What you will do.
Search the records for the string "Chương" and copy every line in which it appears.

[Stored data]

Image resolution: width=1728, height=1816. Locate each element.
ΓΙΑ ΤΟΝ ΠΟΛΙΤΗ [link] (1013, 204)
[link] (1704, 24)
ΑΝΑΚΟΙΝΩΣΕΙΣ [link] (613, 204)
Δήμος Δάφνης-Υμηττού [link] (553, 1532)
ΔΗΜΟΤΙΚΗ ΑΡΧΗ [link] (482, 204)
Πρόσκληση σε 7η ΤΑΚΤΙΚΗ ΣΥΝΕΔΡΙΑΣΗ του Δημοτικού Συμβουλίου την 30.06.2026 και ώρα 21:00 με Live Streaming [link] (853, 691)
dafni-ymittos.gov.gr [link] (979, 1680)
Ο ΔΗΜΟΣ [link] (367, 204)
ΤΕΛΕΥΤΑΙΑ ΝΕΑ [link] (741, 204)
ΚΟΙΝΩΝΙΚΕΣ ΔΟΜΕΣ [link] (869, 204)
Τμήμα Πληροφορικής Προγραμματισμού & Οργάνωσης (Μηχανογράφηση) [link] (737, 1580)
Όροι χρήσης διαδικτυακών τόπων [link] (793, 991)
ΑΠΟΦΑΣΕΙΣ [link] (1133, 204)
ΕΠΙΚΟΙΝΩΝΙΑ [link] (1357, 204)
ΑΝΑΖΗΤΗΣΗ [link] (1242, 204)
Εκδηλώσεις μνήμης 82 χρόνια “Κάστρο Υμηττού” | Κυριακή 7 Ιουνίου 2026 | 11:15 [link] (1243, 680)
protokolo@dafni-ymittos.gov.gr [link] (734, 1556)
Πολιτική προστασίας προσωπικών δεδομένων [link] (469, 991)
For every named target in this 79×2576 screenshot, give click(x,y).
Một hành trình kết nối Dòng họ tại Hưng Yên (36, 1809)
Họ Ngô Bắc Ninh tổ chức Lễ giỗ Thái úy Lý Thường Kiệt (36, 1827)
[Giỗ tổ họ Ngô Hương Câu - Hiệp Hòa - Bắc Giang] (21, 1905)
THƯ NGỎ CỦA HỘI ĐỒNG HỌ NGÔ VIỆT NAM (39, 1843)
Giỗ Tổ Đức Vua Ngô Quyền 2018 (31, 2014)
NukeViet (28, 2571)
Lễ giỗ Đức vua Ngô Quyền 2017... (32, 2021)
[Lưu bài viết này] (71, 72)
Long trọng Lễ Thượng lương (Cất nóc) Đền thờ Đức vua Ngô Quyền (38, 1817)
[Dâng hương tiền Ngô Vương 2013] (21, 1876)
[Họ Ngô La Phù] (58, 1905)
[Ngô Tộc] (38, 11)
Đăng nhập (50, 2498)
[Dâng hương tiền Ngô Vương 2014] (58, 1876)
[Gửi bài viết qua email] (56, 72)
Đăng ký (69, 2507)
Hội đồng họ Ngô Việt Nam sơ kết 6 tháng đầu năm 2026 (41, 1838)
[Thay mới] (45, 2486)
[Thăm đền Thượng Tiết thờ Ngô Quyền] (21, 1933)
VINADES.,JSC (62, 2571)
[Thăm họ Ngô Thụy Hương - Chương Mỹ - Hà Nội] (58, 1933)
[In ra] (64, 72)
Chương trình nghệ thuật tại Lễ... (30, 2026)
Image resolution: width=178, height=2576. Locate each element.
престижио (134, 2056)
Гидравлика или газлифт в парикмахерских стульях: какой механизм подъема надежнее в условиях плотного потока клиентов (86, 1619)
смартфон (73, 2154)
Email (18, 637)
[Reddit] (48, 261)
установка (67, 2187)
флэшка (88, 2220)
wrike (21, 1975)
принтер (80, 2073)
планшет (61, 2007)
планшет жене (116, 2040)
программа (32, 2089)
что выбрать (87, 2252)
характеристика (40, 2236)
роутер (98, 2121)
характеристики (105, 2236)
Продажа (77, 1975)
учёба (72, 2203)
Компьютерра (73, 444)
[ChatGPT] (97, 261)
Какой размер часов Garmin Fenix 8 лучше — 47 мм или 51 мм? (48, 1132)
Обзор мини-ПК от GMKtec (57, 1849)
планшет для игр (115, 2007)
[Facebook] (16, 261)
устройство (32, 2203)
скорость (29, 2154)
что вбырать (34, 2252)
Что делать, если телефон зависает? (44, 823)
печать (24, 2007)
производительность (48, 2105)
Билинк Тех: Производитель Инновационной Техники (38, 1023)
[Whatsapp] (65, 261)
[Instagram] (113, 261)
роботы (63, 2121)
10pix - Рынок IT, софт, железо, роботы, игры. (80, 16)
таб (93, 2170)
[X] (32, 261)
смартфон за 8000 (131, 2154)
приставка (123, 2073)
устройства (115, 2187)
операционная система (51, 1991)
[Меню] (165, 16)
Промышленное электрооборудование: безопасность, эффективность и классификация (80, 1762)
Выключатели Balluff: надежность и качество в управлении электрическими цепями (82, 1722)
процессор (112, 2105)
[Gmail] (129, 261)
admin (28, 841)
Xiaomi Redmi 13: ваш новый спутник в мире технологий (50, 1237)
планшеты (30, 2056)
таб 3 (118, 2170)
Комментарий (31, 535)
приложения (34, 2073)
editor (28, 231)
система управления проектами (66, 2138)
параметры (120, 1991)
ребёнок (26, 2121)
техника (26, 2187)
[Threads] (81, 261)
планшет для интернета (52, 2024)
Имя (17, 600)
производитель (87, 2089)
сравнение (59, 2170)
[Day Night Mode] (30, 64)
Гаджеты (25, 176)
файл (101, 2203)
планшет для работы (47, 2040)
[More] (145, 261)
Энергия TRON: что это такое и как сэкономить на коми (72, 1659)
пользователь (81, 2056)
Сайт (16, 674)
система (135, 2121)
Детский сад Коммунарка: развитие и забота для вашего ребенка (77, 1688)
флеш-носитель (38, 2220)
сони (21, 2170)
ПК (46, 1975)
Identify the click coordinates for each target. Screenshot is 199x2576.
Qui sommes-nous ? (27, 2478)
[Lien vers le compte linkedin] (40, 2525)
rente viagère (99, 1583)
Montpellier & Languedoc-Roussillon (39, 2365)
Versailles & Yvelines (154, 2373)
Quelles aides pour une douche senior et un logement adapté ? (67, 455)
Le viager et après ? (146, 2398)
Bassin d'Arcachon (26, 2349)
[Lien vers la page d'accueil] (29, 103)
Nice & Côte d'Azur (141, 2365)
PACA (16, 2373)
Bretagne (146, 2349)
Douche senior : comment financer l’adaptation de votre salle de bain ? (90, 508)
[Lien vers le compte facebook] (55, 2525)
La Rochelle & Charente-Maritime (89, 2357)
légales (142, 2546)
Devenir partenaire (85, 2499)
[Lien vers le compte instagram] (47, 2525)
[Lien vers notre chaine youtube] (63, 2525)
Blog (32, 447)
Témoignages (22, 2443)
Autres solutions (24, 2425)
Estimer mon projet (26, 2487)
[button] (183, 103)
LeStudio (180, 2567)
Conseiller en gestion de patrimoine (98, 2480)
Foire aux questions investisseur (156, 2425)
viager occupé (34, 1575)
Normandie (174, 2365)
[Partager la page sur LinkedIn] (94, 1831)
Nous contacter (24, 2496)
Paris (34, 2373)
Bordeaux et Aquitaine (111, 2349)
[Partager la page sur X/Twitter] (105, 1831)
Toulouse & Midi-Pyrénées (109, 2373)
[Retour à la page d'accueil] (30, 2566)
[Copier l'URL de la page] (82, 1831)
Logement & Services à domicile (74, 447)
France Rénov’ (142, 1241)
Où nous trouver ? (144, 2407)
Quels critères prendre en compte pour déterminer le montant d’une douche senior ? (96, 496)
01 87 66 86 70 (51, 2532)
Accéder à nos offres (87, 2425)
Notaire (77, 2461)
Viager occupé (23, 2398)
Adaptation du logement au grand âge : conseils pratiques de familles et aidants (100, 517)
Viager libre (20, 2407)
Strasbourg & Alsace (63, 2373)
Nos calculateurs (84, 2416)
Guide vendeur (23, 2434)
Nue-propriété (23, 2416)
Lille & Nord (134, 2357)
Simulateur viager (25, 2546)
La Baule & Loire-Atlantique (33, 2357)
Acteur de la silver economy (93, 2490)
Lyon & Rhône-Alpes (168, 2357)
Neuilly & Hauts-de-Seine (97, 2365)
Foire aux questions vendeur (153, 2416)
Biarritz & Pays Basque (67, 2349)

Exercise solution.
[Thăm họ Ngô Thụy Hương - Chương Mỹ - Hà Nội] (58, 1933)
Chương trình nghệ thuật tại Lễ... (30, 2026)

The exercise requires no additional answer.